[INFORMATION SUPPLIED]
::::
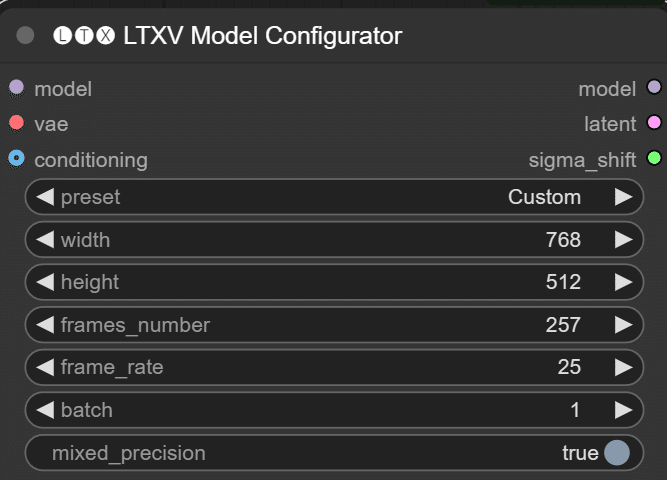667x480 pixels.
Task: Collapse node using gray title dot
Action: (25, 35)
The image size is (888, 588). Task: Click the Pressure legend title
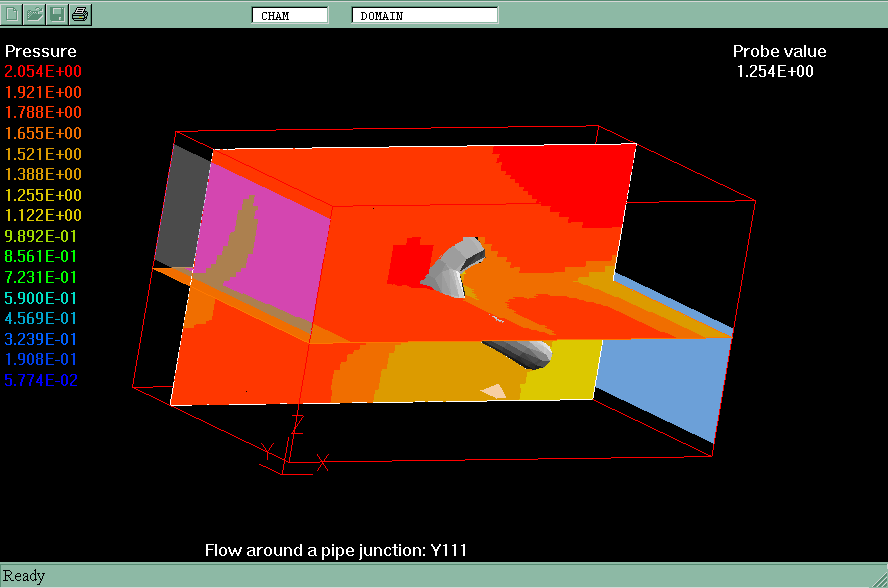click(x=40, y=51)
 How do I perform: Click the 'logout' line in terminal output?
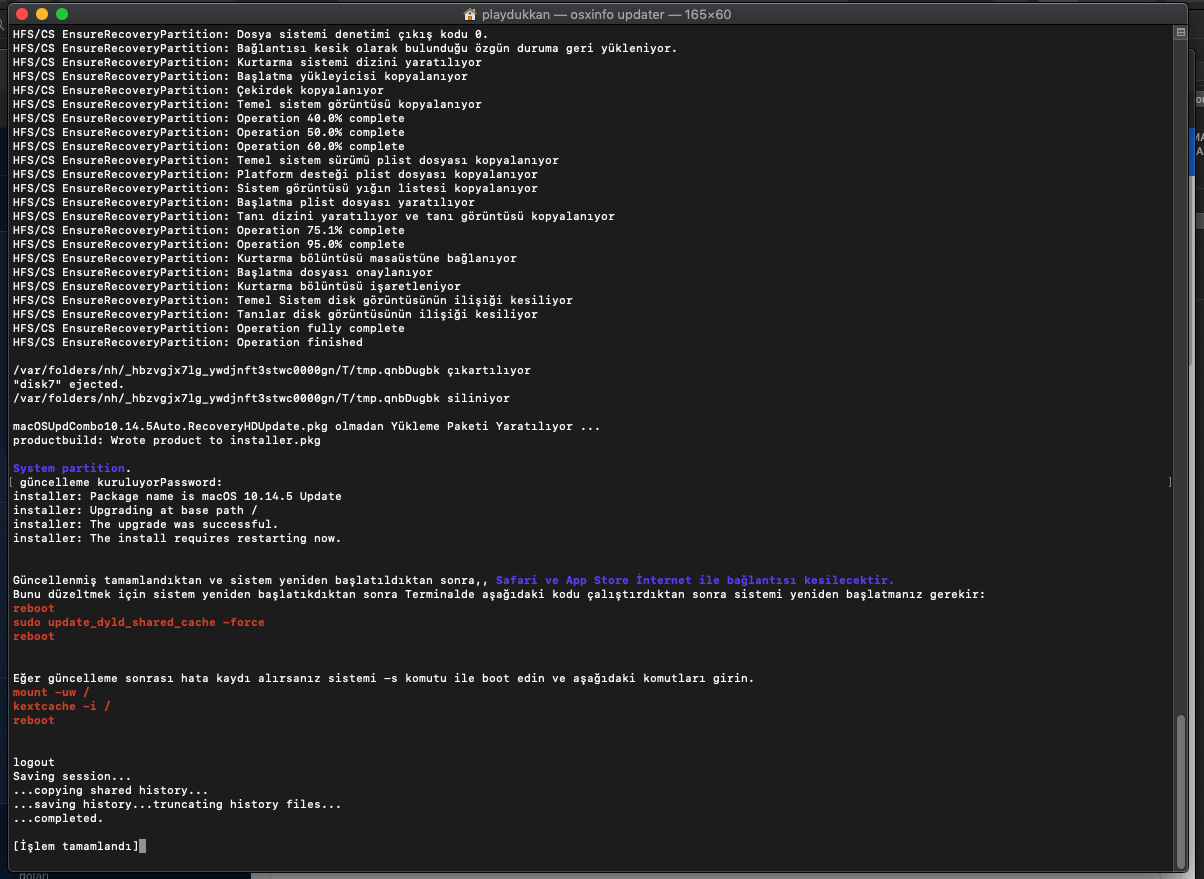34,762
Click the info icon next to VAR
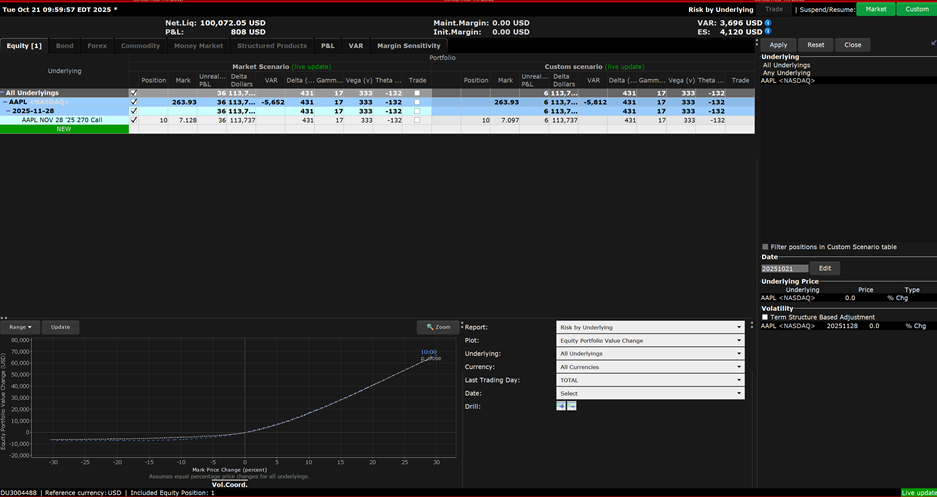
::::
[WORK ITEM]
Return the lines from the one containing "How do I perform: Click" through the last line of the records, both included, exactly as written and with no pictures.

[SOLVED PROBLEM]
 How do I perform: Click the 'logout' line in terminal output?
34,762
Click the info icon next to VAR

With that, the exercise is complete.